In any event, I’m a B&N junkie, and find myself going there on average several times a week. On the weekend I’ll visit the store on Route 70 in Brick, an easy commute from our Point Pleasant Beach perch. During the week I frequent either the Rt. 17 store, or its sister Bergen County store on Rt. 4 East in Riverside Square Mall. The Riverside Square location is a newer store and it’s a beauty, as you can plainly see.
The two Bergen County locations, on any given night, serve as high school student study hall. It’s a pet peeve of mine that the store is taken over by kids who don’t buy books, but hang out and occupy all of the tables – and not quietly, I might add. Nevertheless my love for the look and ambience of the stores, otherwise, offset the wait for a table and the background noise.

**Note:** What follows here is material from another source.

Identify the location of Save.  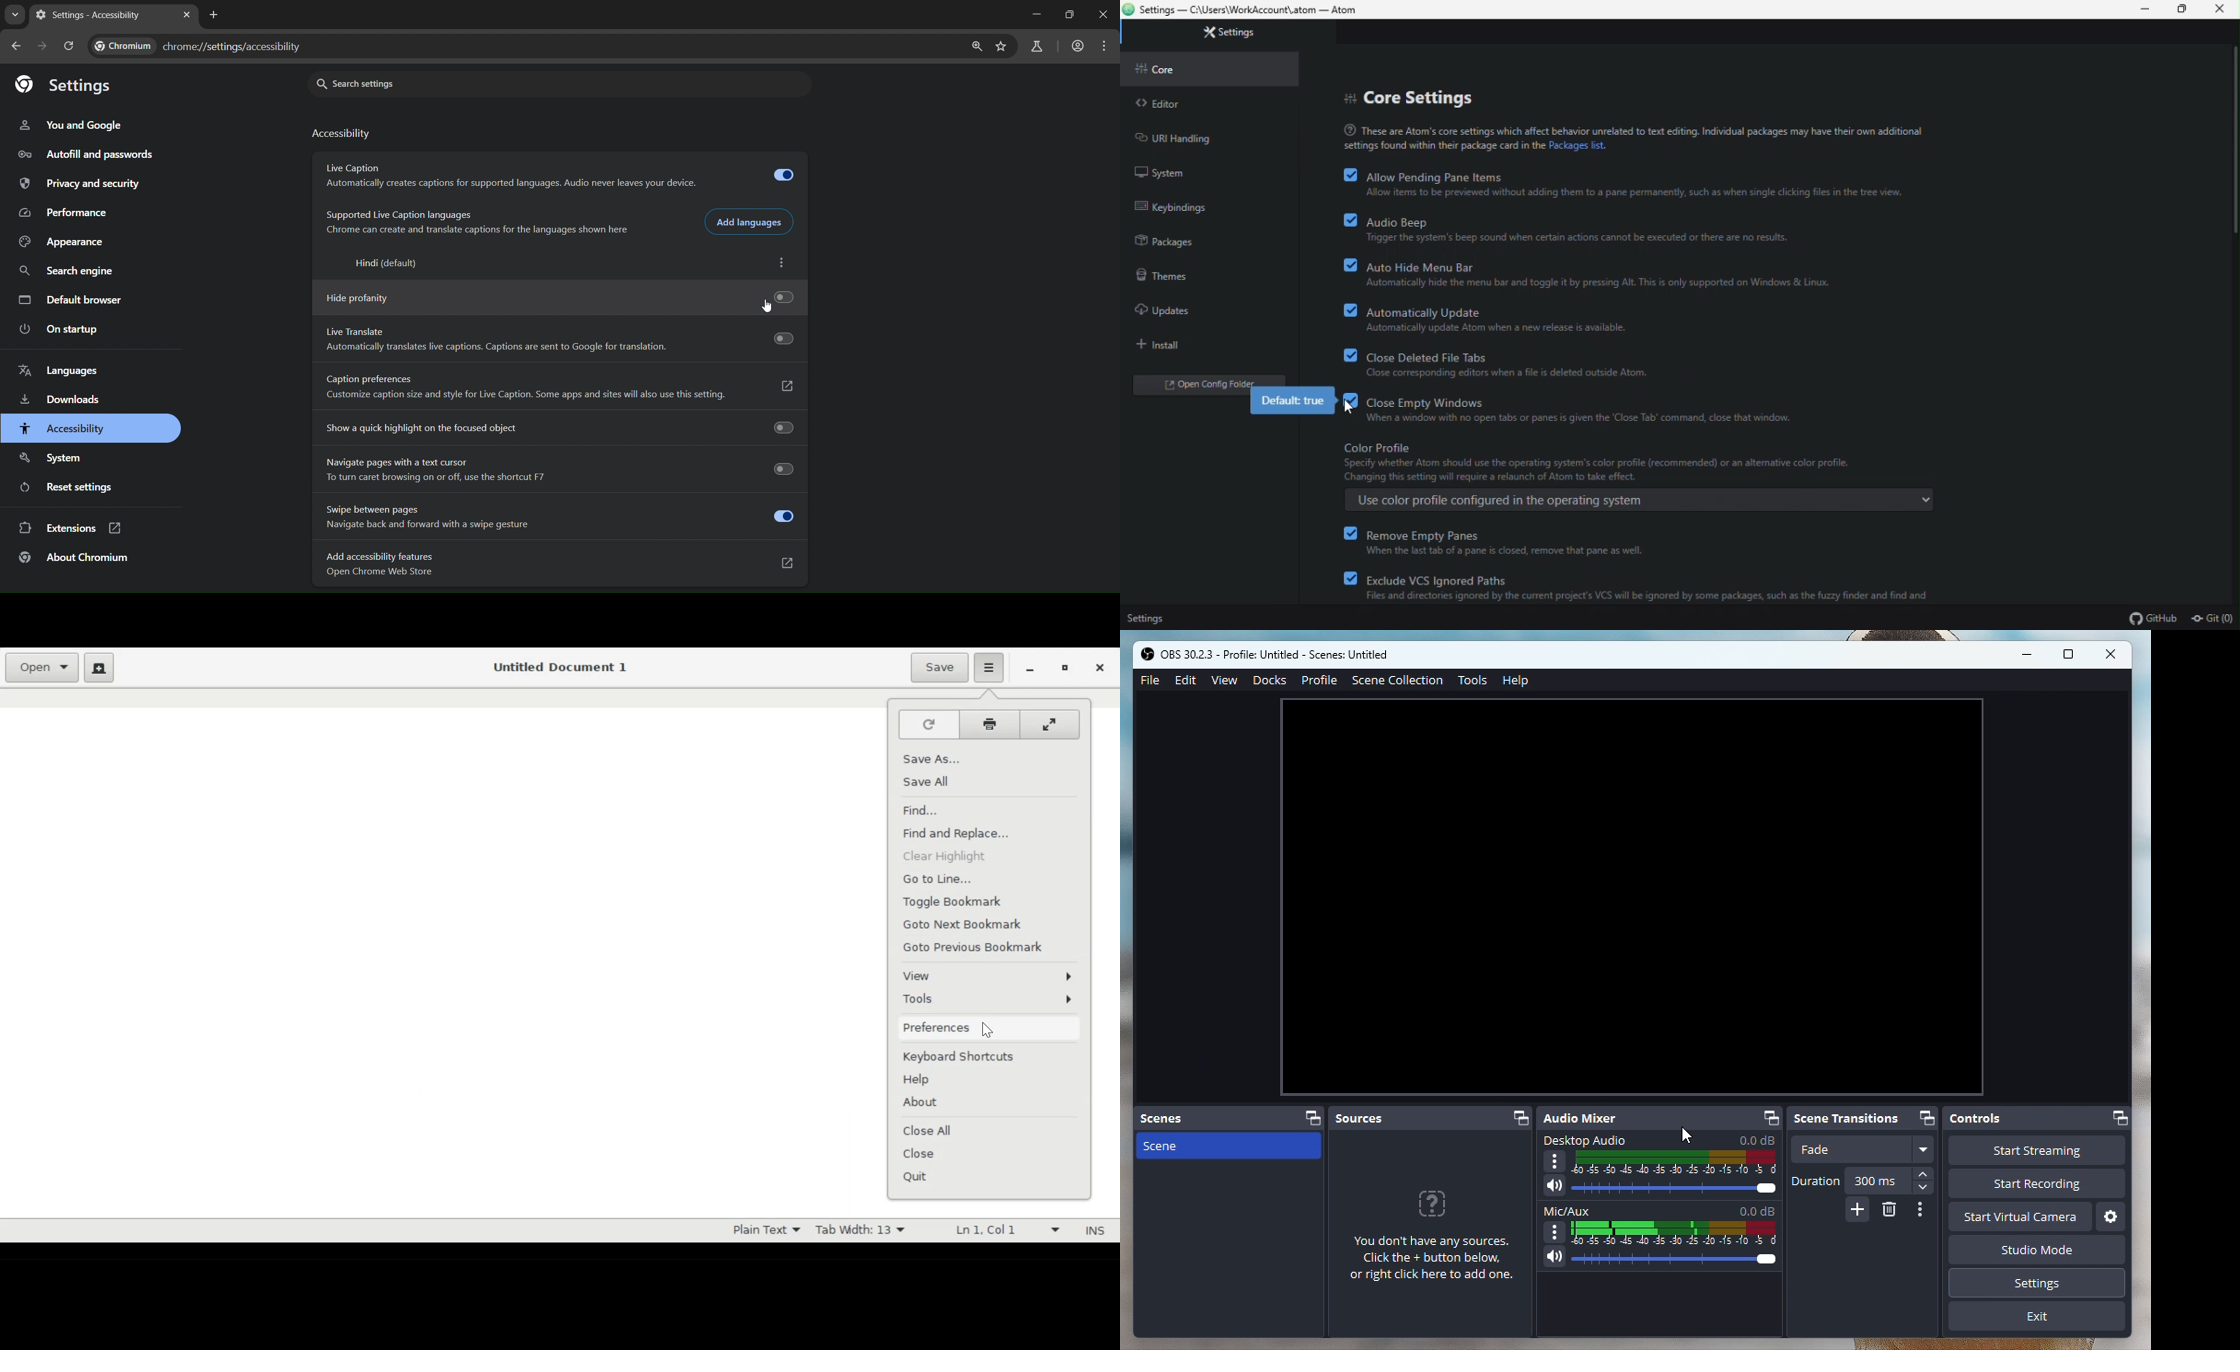
(939, 667).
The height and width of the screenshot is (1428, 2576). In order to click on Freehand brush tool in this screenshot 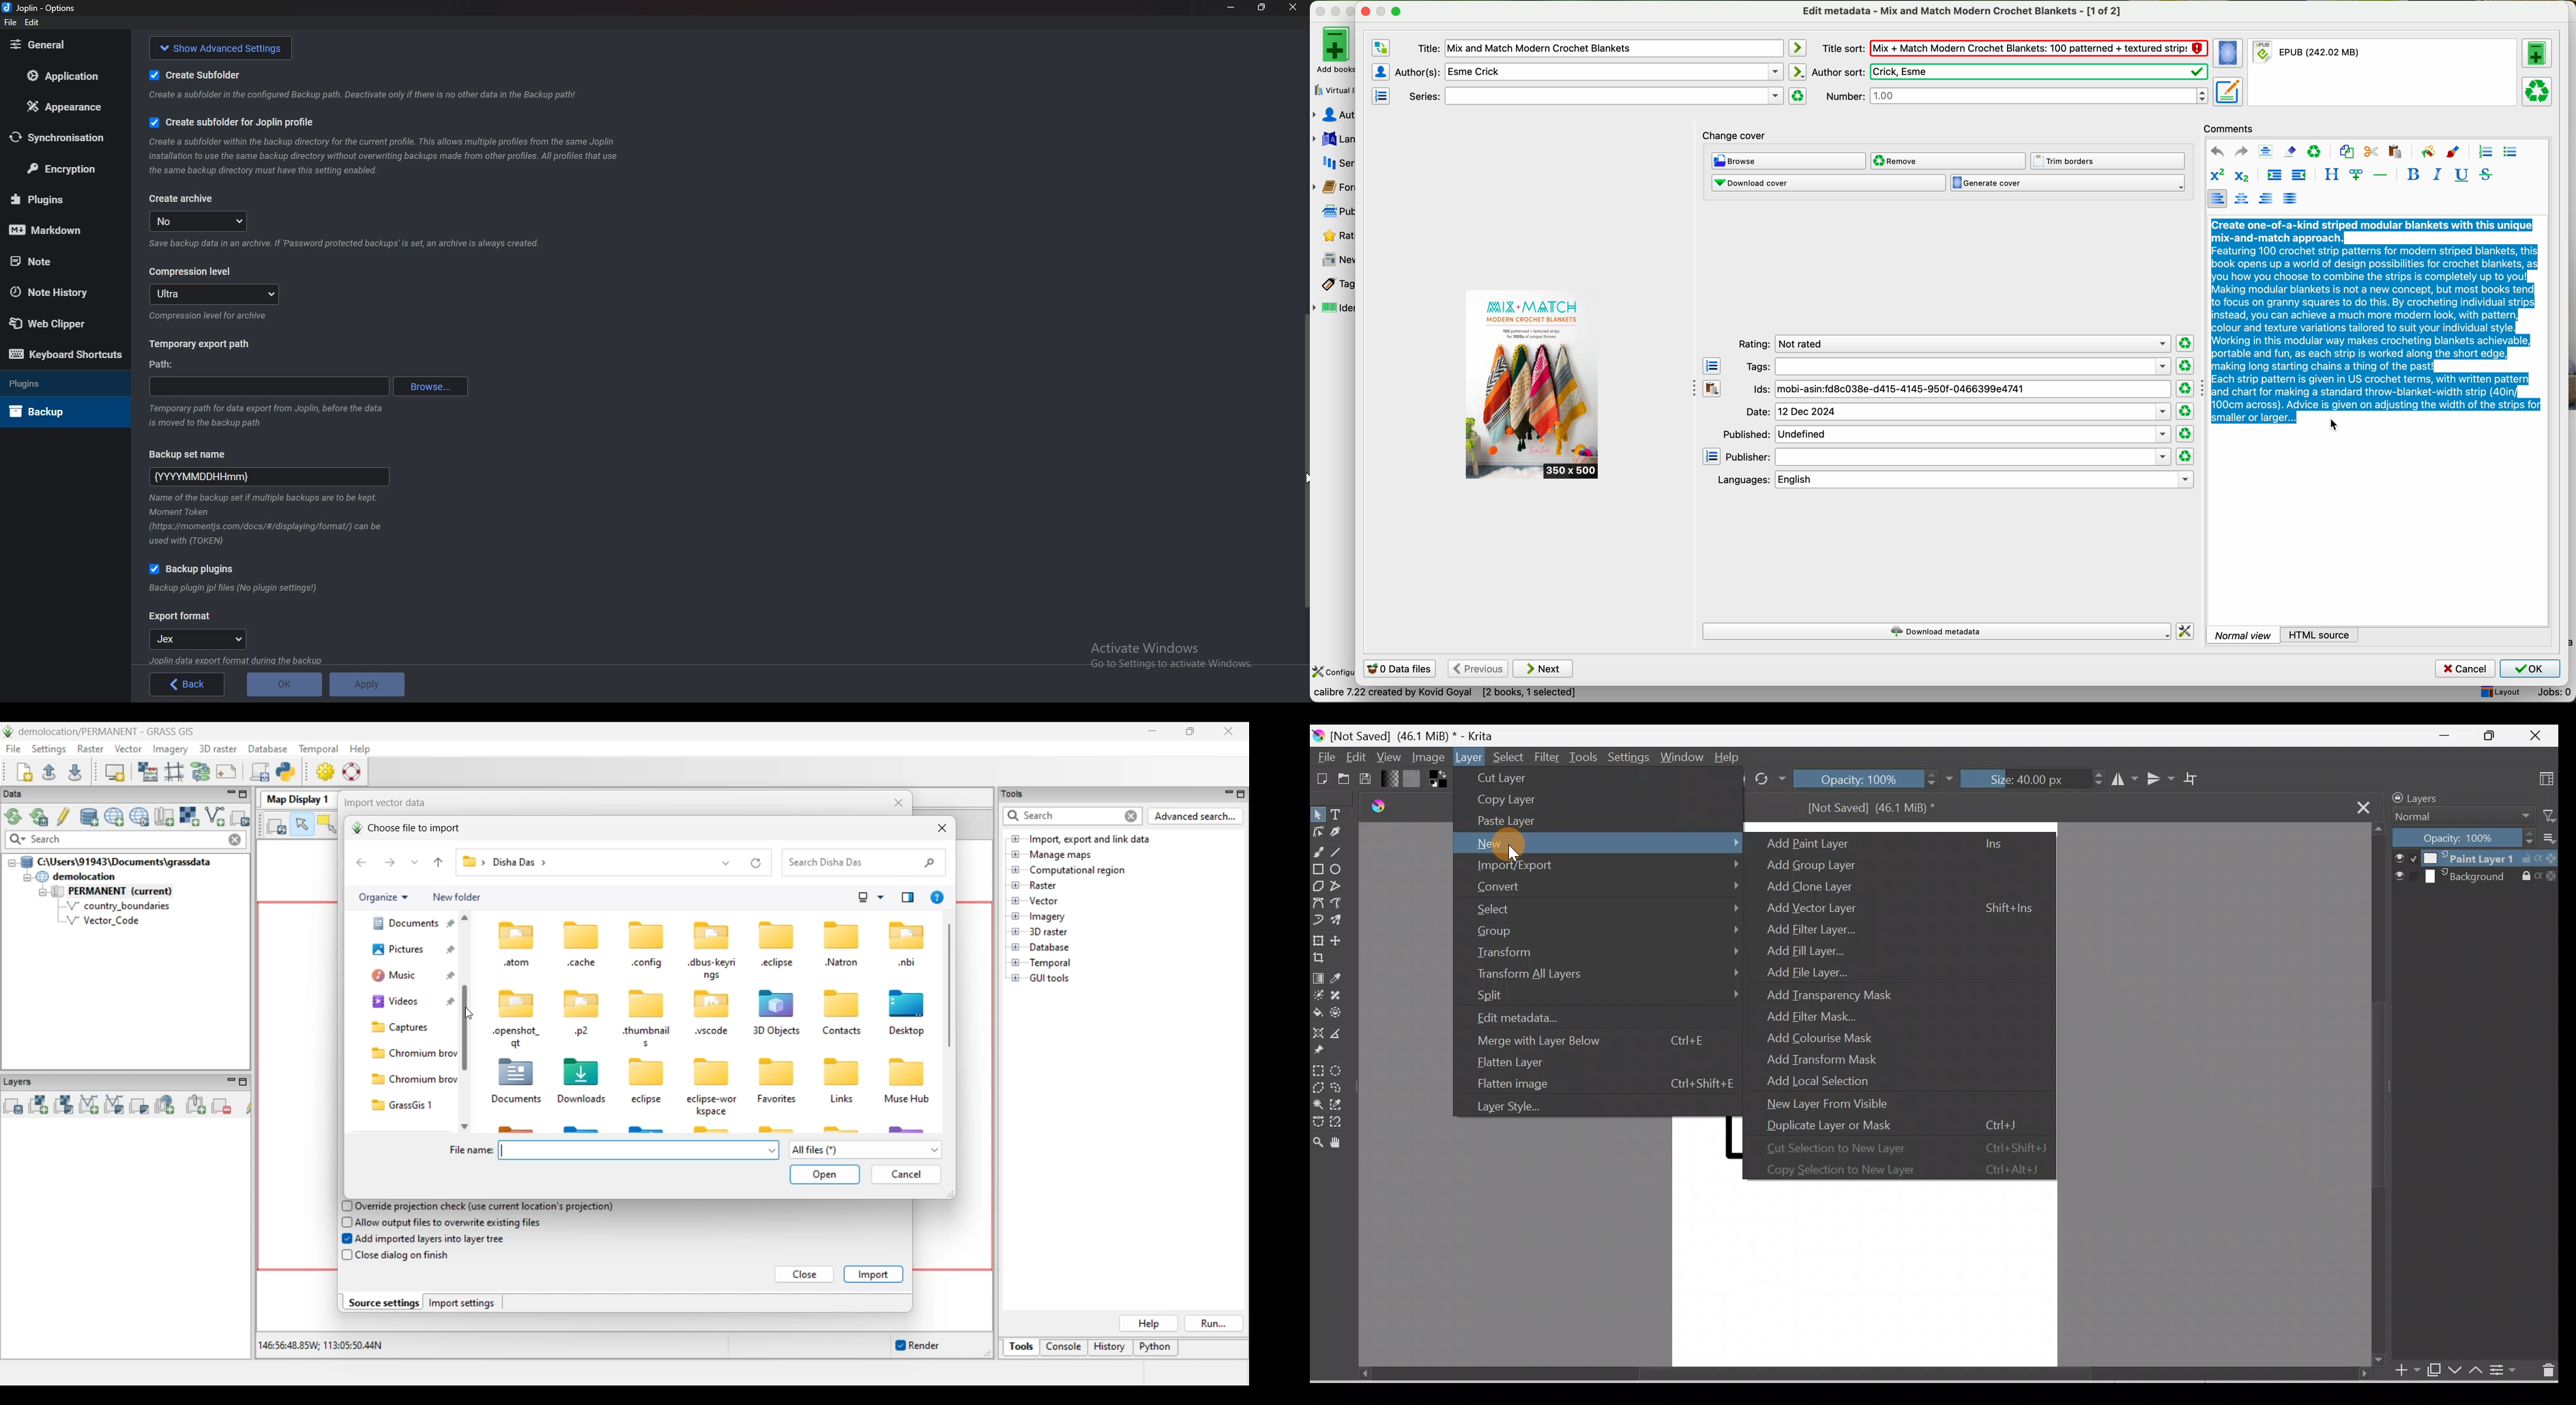, I will do `click(1319, 853)`.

Ultimately these stately stores will be phased out, as nook cases replace book cases. Much of what we read now will be phased out in favor of electronic readers. It’s not the same for me yet, as I need the feel of a book and the freedom to browse. There’s a gestalt of a whole book and a bi-directionality of reading that pales in comparison to the sequential nature of e-books. I’m doing my best to keep paper alive.